- _WHAT NEEDS TO BE DONE_: Copy out the stretch of rows from the very first one through the line containing "click(x=461, y=380)", keeping every character unchanged.

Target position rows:
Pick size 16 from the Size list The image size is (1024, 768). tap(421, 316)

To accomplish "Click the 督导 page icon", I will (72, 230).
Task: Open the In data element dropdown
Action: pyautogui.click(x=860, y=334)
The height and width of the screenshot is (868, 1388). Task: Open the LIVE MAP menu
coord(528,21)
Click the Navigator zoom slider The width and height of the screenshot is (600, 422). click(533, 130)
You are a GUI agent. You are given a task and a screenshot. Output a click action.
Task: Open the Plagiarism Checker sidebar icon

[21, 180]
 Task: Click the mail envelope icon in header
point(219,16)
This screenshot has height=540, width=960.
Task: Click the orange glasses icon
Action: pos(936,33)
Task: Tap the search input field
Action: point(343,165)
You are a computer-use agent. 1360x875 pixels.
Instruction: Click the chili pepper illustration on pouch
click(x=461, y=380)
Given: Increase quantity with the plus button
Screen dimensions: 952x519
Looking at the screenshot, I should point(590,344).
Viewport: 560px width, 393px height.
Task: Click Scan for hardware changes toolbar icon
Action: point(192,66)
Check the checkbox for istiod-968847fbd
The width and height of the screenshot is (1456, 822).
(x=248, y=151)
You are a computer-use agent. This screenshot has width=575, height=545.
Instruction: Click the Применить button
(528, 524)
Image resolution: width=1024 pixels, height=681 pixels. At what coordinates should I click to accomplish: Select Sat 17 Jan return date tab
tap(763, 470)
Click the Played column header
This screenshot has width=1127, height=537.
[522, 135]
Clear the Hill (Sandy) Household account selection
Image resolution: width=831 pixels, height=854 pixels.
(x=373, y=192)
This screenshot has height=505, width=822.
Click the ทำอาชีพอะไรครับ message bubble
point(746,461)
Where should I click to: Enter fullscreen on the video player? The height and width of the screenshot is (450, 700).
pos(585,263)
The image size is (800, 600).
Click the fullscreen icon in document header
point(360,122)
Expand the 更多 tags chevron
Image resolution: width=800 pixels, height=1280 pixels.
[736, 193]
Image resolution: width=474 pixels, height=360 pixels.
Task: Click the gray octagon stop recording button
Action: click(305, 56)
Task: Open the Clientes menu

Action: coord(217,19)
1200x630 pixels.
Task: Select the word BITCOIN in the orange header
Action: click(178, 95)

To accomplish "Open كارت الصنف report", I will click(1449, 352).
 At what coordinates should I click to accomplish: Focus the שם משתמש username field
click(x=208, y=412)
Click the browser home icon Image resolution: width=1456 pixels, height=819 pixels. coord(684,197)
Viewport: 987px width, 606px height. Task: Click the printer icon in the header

- _RESPONSE TO THIS EXERCISE_:
Pick size 16 from the Size list The image size is (1024, 768). tap(421, 316)

To accomplish "Click the 督导 page icon", I will (72, 230).
Task: Open the In data element dropdown
Action: pyautogui.click(x=860, y=334)
The height and width of the screenshot is (868, 1388). Task: Open the LIVE MAP menu
coord(528,21)
Click the Navigator zoom slider The width and height of the screenshot is (600, 422). click(533, 130)
You are a GUI agent. You are given a task and a screenshot. Output a click action.
Task: Open the Plagiarism Checker sidebar icon

[21, 180]
 Task: Click the mail envelope icon in header
point(219,16)
This screenshot has height=540, width=960.
Task: Click the orange glasses icon
Action: pos(936,33)
Task: Tap the search input field
Action: point(343,165)
You are a computer-use agent. 1360x875 pixels.
Instruction: Click the chili pepper illustration on pouch
click(x=461, y=380)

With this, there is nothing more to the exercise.